**Exercise details**
Edit the lines below by changing every "Locate" to "Find" and leaving all other text unchanged.

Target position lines
□ □ □ □ □
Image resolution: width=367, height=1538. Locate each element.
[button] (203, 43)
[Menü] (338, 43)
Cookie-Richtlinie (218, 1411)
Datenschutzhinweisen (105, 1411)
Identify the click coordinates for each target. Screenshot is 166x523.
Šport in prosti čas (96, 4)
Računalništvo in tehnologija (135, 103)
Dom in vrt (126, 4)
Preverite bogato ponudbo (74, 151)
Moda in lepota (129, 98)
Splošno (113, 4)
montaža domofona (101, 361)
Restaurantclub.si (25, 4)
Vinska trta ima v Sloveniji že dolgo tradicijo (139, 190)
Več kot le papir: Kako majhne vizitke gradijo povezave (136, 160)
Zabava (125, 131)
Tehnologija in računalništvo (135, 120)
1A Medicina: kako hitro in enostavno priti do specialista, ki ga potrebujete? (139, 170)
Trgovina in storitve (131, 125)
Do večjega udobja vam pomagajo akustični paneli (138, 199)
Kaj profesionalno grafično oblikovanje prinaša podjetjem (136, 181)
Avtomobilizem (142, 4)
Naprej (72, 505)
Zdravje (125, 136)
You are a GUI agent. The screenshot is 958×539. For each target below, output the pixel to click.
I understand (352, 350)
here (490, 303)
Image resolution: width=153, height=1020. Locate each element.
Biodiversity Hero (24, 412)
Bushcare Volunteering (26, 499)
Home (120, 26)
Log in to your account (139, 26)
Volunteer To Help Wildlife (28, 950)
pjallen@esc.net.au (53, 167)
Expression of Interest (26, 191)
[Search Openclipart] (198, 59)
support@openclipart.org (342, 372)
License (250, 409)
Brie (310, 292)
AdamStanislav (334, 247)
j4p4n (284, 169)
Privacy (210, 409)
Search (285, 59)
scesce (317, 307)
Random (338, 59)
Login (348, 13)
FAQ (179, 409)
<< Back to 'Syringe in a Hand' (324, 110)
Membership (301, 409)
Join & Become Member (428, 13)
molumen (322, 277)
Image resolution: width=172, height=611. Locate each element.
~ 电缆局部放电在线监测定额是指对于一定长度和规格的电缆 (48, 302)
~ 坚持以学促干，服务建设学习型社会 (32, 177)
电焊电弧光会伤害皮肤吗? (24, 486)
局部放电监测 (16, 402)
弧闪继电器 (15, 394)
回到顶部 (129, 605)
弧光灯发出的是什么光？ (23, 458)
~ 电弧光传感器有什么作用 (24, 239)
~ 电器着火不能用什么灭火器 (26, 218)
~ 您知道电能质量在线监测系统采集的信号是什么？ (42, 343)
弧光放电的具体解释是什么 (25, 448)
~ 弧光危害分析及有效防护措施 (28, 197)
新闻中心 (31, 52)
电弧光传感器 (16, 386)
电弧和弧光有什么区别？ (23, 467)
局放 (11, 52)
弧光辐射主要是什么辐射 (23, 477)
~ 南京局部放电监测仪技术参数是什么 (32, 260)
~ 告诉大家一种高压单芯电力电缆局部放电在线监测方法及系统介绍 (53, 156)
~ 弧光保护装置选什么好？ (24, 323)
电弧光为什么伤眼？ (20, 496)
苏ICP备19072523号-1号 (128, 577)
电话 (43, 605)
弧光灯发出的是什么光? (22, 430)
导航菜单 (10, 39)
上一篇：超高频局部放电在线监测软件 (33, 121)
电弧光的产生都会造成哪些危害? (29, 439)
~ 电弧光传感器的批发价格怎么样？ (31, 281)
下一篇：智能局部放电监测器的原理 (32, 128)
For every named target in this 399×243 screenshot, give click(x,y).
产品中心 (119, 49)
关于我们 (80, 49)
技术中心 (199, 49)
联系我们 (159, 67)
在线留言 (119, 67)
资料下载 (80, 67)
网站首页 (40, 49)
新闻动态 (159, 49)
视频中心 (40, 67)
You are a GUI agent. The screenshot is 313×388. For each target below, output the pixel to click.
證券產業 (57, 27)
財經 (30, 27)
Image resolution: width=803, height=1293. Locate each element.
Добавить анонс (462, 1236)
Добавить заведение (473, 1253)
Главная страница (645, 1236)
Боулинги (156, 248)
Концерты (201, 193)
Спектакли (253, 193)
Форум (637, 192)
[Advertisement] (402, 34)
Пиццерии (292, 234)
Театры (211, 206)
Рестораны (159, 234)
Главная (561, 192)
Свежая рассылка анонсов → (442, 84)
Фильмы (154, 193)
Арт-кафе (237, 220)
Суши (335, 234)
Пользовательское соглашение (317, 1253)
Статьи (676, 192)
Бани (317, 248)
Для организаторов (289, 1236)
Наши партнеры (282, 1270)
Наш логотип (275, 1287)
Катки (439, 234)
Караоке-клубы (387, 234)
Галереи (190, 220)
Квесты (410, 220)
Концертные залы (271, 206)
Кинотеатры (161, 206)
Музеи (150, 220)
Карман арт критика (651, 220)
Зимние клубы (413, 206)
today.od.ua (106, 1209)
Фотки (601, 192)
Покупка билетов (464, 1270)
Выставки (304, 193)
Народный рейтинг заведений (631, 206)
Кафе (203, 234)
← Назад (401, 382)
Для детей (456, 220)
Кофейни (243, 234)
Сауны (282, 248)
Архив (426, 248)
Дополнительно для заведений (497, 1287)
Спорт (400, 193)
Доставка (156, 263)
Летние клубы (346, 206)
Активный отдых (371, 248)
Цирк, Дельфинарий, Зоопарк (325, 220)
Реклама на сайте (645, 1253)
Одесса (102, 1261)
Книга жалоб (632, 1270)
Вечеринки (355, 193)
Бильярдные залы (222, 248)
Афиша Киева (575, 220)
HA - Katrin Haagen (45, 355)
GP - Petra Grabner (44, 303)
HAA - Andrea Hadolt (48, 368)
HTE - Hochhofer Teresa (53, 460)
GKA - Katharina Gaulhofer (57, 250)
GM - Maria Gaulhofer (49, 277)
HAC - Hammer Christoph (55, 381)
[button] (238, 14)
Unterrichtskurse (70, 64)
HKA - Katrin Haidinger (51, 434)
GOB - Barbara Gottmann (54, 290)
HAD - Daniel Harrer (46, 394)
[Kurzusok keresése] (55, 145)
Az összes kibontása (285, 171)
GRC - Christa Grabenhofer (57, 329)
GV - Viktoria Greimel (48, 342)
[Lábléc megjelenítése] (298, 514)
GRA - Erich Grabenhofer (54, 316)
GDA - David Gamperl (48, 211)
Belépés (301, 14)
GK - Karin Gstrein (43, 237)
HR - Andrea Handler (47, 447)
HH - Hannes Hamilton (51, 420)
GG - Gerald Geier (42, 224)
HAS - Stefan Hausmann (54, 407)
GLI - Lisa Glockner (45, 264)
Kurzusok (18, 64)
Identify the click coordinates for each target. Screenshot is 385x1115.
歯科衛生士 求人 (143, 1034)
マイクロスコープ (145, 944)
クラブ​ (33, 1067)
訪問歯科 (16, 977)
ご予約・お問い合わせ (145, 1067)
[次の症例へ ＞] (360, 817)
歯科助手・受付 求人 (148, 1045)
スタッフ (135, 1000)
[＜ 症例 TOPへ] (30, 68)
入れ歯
□ □ □ □ □
**Solution below**
Image resolution: width=367, height=1538. Find each element.
[button] (203, 43)
[Menü] (338, 43)
Cookie-Richtlinie (218, 1411)
Datenschutzhinweisen (105, 1411)
Identify the click coordinates for each target. Screenshot is 166x523.
Šport in prosti čas (96, 4)
Računalništvo in tehnologija (135, 103)
Dom in vrt (126, 4)
Preverite bogato ponudbo (74, 151)
Moda in lepota (129, 98)
Splošno (113, 4)
montaža domofona (101, 361)
Restaurantclub.si (25, 4)
Vinska trta ima v Sloveniji že dolgo tradicijo (139, 190)
Več kot le papir: Kako majhne vizitke gradijo povezave (136, 160)
Zabava (125, 131)
Tehnologija in računalništvo (135, 120)
1A Medicina: kako hitro in enostavno priti do specialista, ki ga potrebujete? (139, 170)
Trgovina in storitve (131, 125)
Do večjega udobja vam pomagajo akustični paneli (138, 199)
Kaj profesionalno grafično oblikovanje prinaša podjetjem (136, 181)
Avtomobilizem (142, 4)
Naprej (72, 505)
Zdravje (125, 136)
You are a GUI agent. The screenshot is 958×539. For each target below, output the pixel to click.
I understand (352, 350)
here (490, 303)
Image resolution: width=153, height=1020. Find each element.
Biodiversity Hero (24, 412)
Bushcare Volunteering (26, 499)
Home (120, 26)
Log in to your account (139, 26)
Volunteer To Help Wildlife (28, 950)
pjallen@esc.net.au (53, 167)
Expression of Interest (26, 191)
[Search Openclipart] (198, 59)
support@openclipart.org (342, 372)
License (250, 409)
Brie (310, 292)
AdamStanislav (334, 247)
j4p4n (284, 169)
Privacy (210, 409)
Search (285, 59)
scesce (317, 307)
Random (338, 59)
Login (348, 13)
FAQ (179, 409)
<< Back to 'Syringe in a Hand' (324, 110)
Membership (301, 409)
Join & Become Member (428, 13)
molumen (322, 277)
Image resolution: width=172, height=611. Find each element.
~ 电缆局部放电在线监测定额是指对于一定长度和规格的电缆 (48, 302)
~ 坚持以学促干，服务建设学习型社会 (32, 177)
电焊电弧光会伤害皮肤吗? (24, 486)
局部放电监测 (16, 402)
弧闪继电器 (15, 394)
回到顶部 (129, 605)
弧光灯发出的是什么光？ (23, 458)
~ 电弧光传感器有什么作用 (24, 239)
~ 电器着火不能用什么灭火器 (26, 218)
~ 您知道电能质量在线监测系统采集的信号是什么？ (42, 343)
弧光放电的具体解释是什么 (25, 448)
~ 弧光危害分析及有效防护措施 (28, 197)
新闻中心 (31, 52)
电弧光传感器 (16, 386)
电弧和弧光有什么区别？ (23, 467)
局放 (11, 52)
弧光辐射主要是什么辐射 (23, 477)
~ 南京局部放电监测仪技术参数是什么 (32, 260)
~ 告诉大家一种高压单芯电力电缆局部放电在线监测方法及系统介绍 (53, 156)
~ 弧光保护装置选什么好？ (24, 323)
电弧光为什么伤眼？ (20, 496)
苏ICP备19072523号-1号 (128, 577)
电话 (43, 605)
弧光灯发出的是什么光? (22, 430)
导航菜单 (10, 39)
上一篇：超高频局部放电在线监测软件 (33, 121)
电弧光的产生都会造成哪些危害? (29, 439)
~ 电弧光传感器的批发价格怎么样？ (31, 281)
下一篇：智能局部放电监测器的原理 (32, 128)
For every named target in this 399×243 screenshot, give click(x,y).
产品中心 (119, 49)
关于我们 (80, 49)
技术中心 (199, 49)
联系我们 (159, 67)
在线留言 (119, 67)
资料下载 (80, 67)
网站首页 (40, 49)
新闻动态 (159, 49)
视频中心 (40, 67)
You are a GUI agent. The screenshot is 313×388. For each target below, output the pixel to click.
證券產業 (57, 27)
財經 (30, 27)
Image resolution: width=803, height=1293. Find each element.
Добавить анонс (462, 1236)
Добавить заведение (473, 1253)
Главная страница (645, 1236)
Боулинги (156, 248)
Концерты (201, 193)
Спектакли (253, 193)
Форум (637, 192)
[Advertisement] (402, 34)
Пиццерии (292, 234)
Театры (211, 206)
Рестораны (159, 234)
Главная (561, 192)
Свежая рассылка анонсов → (442, 84)
Фильмы (154, 193)
Арт-кафе (237, 220)
Суши (335, 234)
Пользовательское соглашение (317, 1253)
Статьи (676, 192)
Бани (317, 248)
Для организаторов (289, 1236)
Наши партнеры (282, 1270)
Наш логотип (275, 1287)
Катки (439, 234)
Караоке-клубы (387, 234)
Галереи (190, 220)
Квесты (410, 220)
Концертные залы (271, 206)
Кинотеатры (161, 206)
Музеи (150, 220)
Карман арт критика (651, 220)
Зимние клубы (413, 206)
today.od.ua (106, 1209)
Фотки (601, 192)
Покупка билетов (464, 1270)
Выставки (304, 193)
Народный рейтинг заведений (631, 206)
Кафе (203, 234)
← Назад (401, 382)
Для детей (456, 220)
Кофейни (243, 234)
Сауны (282, 248)
Архив (426, 248)
Дополнительно для заведений (497, 1287)
Спорт (400, 193)
Доставка (156, 263)
Летние клубы (346, 206)
Активный отдых (371, 248)
Цирк, Дельфинарий, Зоопарк (325, 220)
Реклама на сайте (645, 1253)
Одесса (102, 1261)
Книга жалоб (632, 1270)
Вечеринки (355, 193)
Бильярдные залы (222, 248)
Афиша Киева (575, 220)
HA - Katrin Haagen (45, 355)
GP - Petra Grabner (44, 303)
HAA - Andrea Hadolt (48, 368)
HTE - Hochhofer Teresa (53, 460)
GKA - Katharina Gaulhofer (57, 250)
GM - Maria Gaulhofer (49, 277)
HAC - Hammer Christoph (55, 381)
[button] (238, 14)
Unterrichtskurse (70, 64)
HKA - Katrin Haidinger (51, 434)
GOB - Barbara Gottmann (54, 290)
HAD - Daniel Harrer (46, 394)
[Kurzusok keresése] (55, 145)
Az összes kibontása (285, 171)
GRC - Christa Grabenhofer (57, 329)
GV - Viktoria Greimel (48, 342)
[Lábléc megjelenítése] (298, 514)
GRA - Erich Grabenhofer (54, 316)
GDA - David Gamperl (48, 211)
Belépés (301, 14)
GK - Karin Gstrein (43, 237)
HR - Andrea Handler (47, 447)
HH - Hannes Hamilton (51, 420)
GG - Gerald Geier (42, 224)
HAS - Stefan Hausmann (54, 407)
GLI - Lisa Glockner (45, 264)
Kurzusok (18, 64)
Identify the click coordinates for each target. Screenshot is 385x1115.
歯科衛生士 求人 (143, 1034)
マイクロスコープ (145, 944)
クラブ​ (33, 1067)
訪問歯科 (16, 977)
ご予約・お問い合わせ (145, 1067)
[次の症例へ ＞] (360, 817)
歯科助手・受付 求人 (148, 1045)
スタッフ (135, 1000)
[＜ 症例 TOPへ] (30, 68)
入れ歯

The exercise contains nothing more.